READ COMMITTED sucks!

Are you still using READ COMMITTED transaction isolation level? Default transaction isolation level on all SQL Server versions (2000-2014) has serious inconsistency problems, by design. Not many people are familiar how and why is it happening. I am writing this because one fellow MCM just had that problem, scratching his head how is it possible. Few days ago I met one experienced Oracle DBA, a friend (yes, I do have Oracle friends! :)), who was asking me “Does SQL Server still have consistency problems?” making me scratch my head on what does he meant by that. I will show you a demo code here to reproduce it and a solution to the problem.

How READ COMMITTED works?

Under default READ COMMITTED isolation level, shared locks on the rows/pages are released as soon as the row is read. Consequence are two anomalies at a single-statement level, that some call “inconsistent analysis”:

– reading the same row multiple times

– legitimate rows are omitted, although they are present in the table all the time

That are serious, statement-level inconsistencies. E.g. single simple SELECT can read the same row twice and bring you duplicates in the result or it will skip some rows. The worst thing is that you will often not notice at all that data is inconsistent.

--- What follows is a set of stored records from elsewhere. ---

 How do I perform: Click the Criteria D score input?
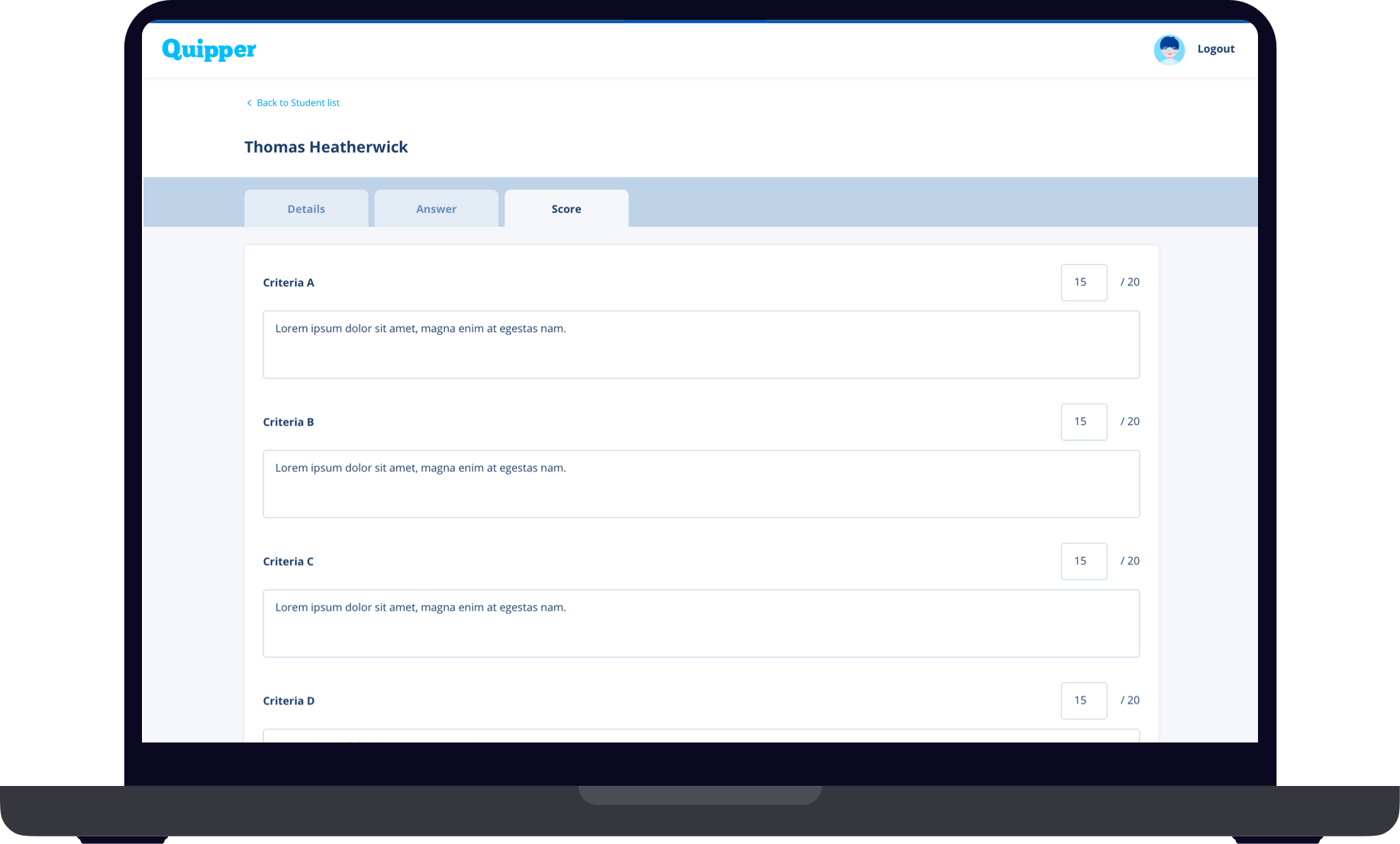pos(1083,701)
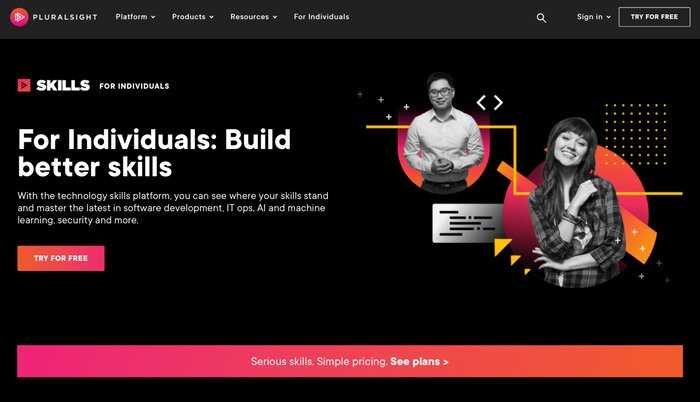Click the For Individuals label beside Skills

134,86
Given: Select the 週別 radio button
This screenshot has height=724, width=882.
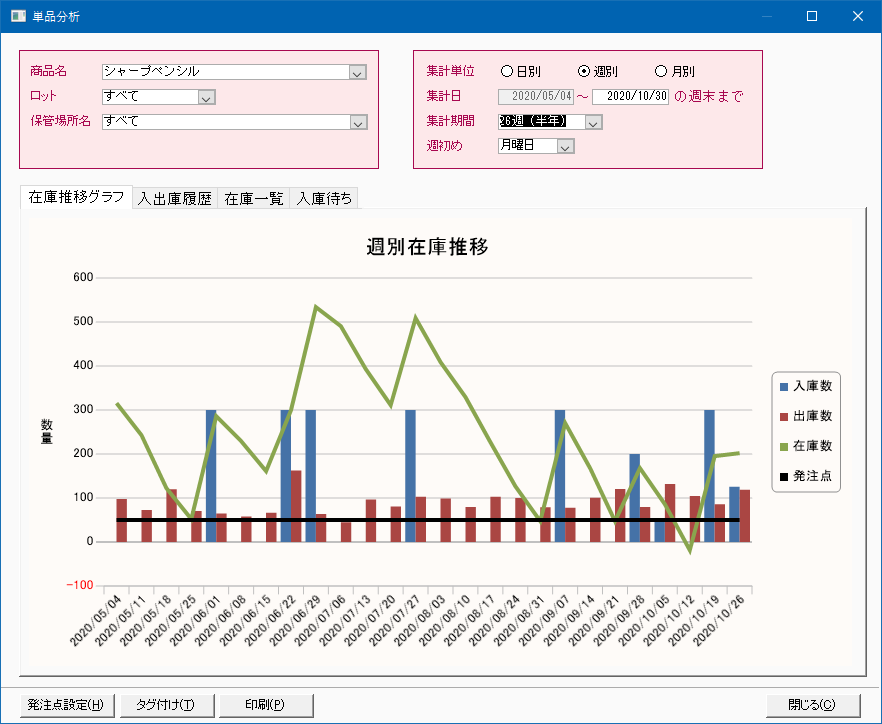Looking at the screenshot, I should click(x=585, y=72).
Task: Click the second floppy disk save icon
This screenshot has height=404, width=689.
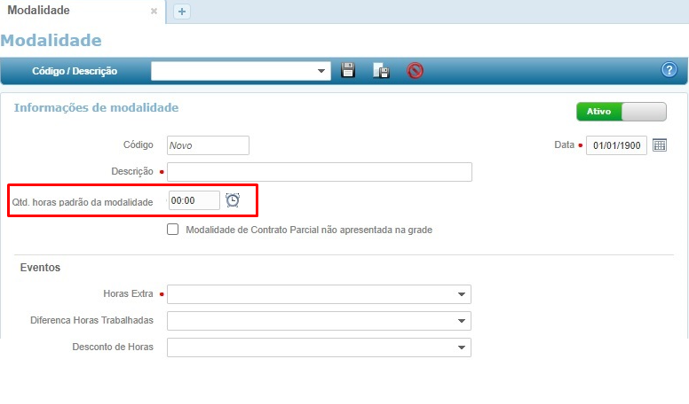Action: click(381, 71)
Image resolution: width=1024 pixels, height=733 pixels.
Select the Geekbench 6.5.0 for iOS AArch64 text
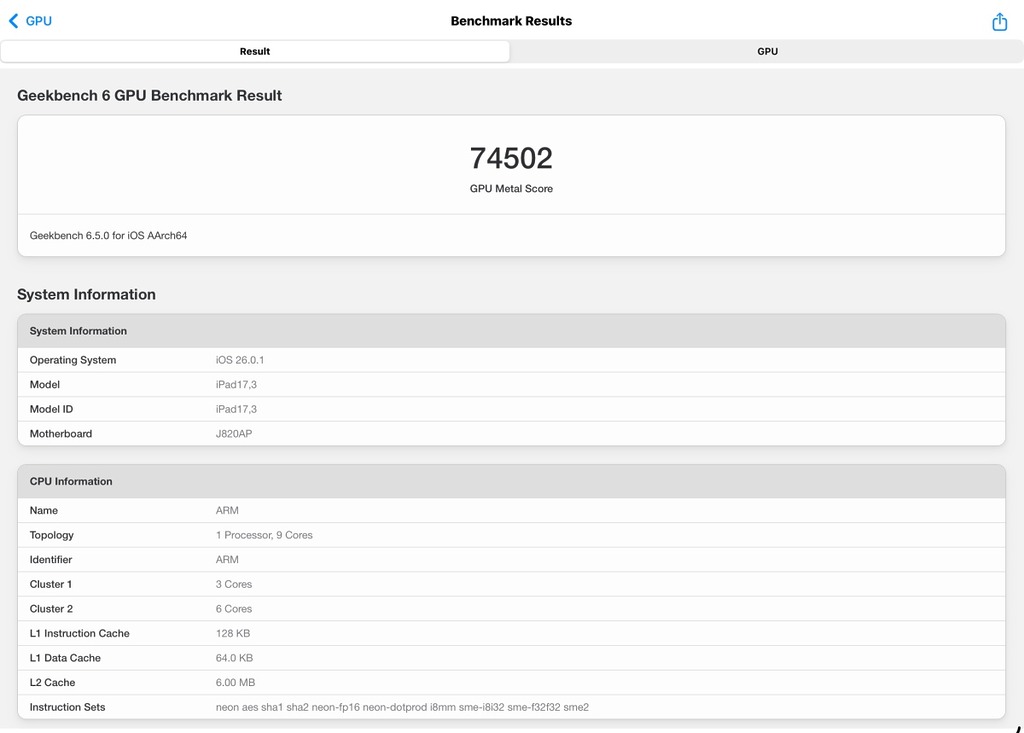108,236
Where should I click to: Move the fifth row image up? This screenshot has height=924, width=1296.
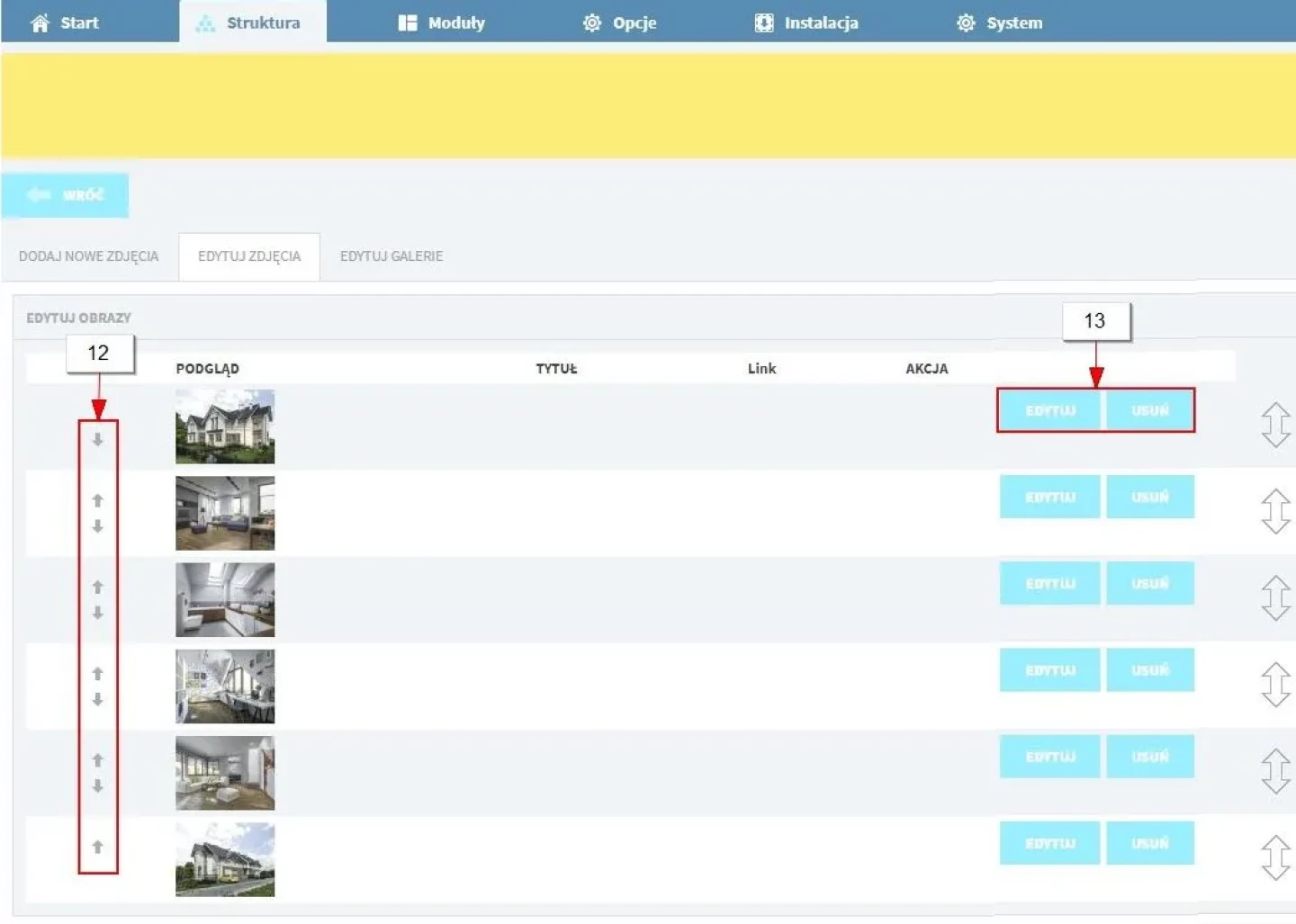[x=97, y=760]
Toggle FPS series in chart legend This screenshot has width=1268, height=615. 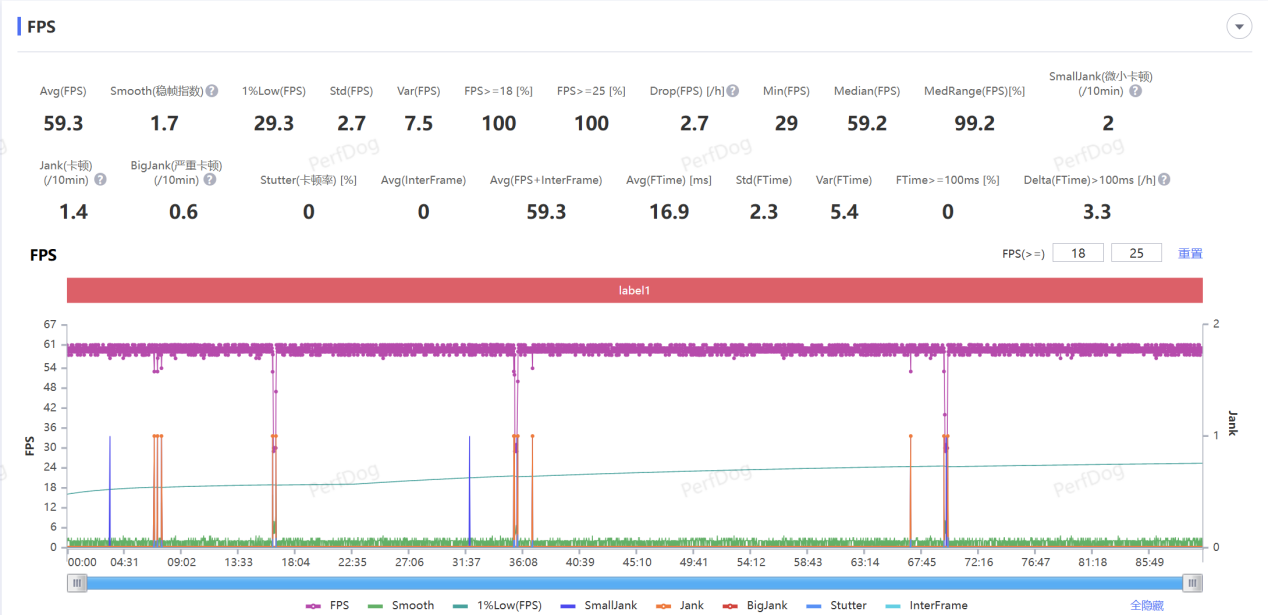click(x=328, y=605)
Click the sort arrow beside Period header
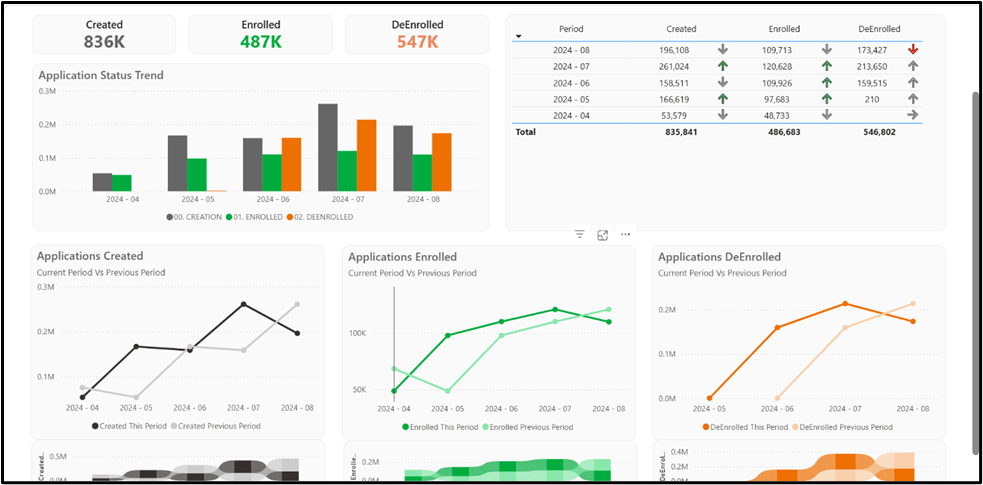The width and height of the screenshot is (983, 485). click(x=518, y=37)
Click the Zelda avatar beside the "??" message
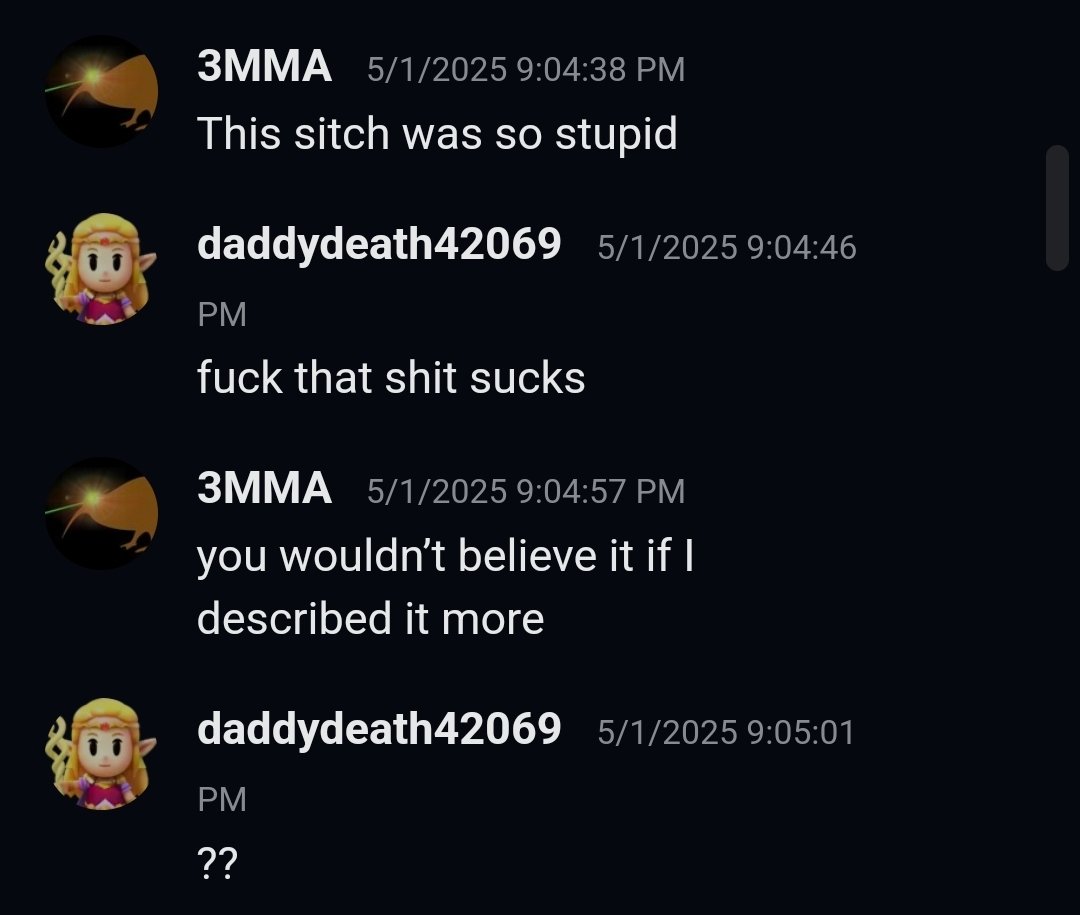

If you are running a SELECT and the other transaction updates the row you already read in a way that it moves that row in front of your reading point, you will read that row twice. If the other transaction updates the row you are yet to be read in a way that it moves that row before of your reading point, you will not read that row at all. Such data anomalies are difficult to reproduce because the timing is crucial.

Let’s reproduce it!

Here is the script. You have to be fast with separate session because timing is crucial:

--==== SETUP - begin
create database test_artefacts
GO
alter database test_artefacts set recovery simple
alter database test_artefacts set read_committed_snapshot off
alter database test_artefacts set allow_snapshot_isolation off
go
use test_artefacts
go

create table big_table
(
	id int primary key clustered,
	filler char(8000) default('a')
)
go

-- insert 500 000 rows. Or number large enough for selecting all rows from that table to take at least 5 seconds.
truncate table big_table
go
insert into big_table(id, filler)
select t.id, t.id
from
(	select top 10000 id = ROW_NUMBER() over(order by (select null)) + isnull((SELECT max(id) from big_table), 0)
	from sys.all_columns a cross join sys.all_columns b
) t
go 50

if OBJECT_ID('tempdb..#t') is not null drop table #t

--select COUNT(*) from big_table -- 500 000
--==== SETUP - end

-- Start session 1, then session 2 very soon after (about 1 second or less)

--==== SESSION 1 - begin
-- Copy 500 000 rows table
select * into #t from big_table
go
--==== SESSION 1 - end

--==== SESSION 2 - begin
use test_artefacts
go
--sp_spaceused big_table

--Update first rows to move them at the end of the clustered index.
--We are NOT changing number of records. We do not do inserts nor deletes.
--Number of rows should stay constant.
update t set id=id+1000000
from (select top 1 * from dbo.big_table order by id) t
go 123
--==== SESSION 2 - end

--==== RESULT
select COUNT(*) from #t -- 500 123! We expected 500 000.
select COUNT(*) from big_table -- 500 000!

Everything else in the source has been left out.